= Jeff Taylor (journalist) =

American journalist

Jeffrey Taylor is an American journalist who won a Pulitzer Prize.

== Biography ==

Taylor grew up in Kansas and is a graduate of the University of Kansas. He began his career as a reporter at The Kansas City Star newspaper in 1985. In 1991, he and fellow Star reporter Mike McGraw wrote an investigative series on the U.S. Department of Agriculture, for which they won the Pulitzer Prize for National Reporting.

In 1995, Taylor joined the Detroit Free Press, where he shared a 2000 Gerald Loeb Award for "A Killer in Our Food". In 2009, Taylor was managing editor for news at the Free Press when the newspaper's staff won a Pulitzer Prize for their reporting on the corruption of former Detroit mayor Kwame Kilpatrick. Taylor was intimately involved in editing on the Kilpatrick stories.

In July 2012, Taylor replaced Dennis Ryerson as editor of The Indianapolis Star. Taylor oversaw an investigative effort that won wide acclaim for uncovering widespread sexual abuse within USA Gymnastics. The investigative reporting helped secure the conviction and imprisonment of former team physician Larry Nassar, who was convicted of sexual assault of minors and other charges, and prompted the ouster of Steve Penny as USAG's chief executive officer.

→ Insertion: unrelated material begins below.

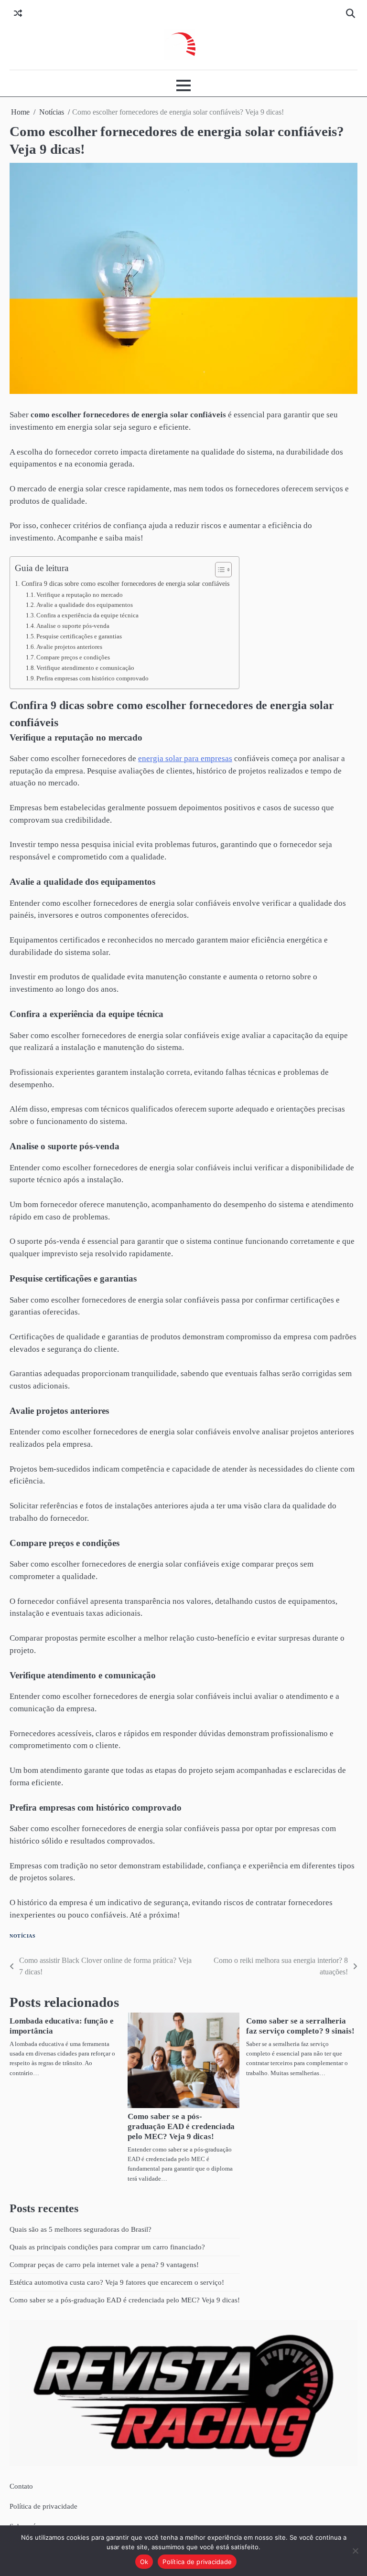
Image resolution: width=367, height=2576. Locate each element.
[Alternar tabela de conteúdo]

In March 2018, Taylor was named Executive Editor for news at USA TODAY. He supervised all news operations for the Nation desk, Politics, Washington and World, and Money & Technology. He became Vice President and Executive Editor for News & Investigations in 2022.

Taylor returned to local journalism in August 2023 when he joined The Post and Courier in Charleston, SC, as executive editor and vice president for news, assuming responsibility for the company's growing news operations in multiple cities across the state.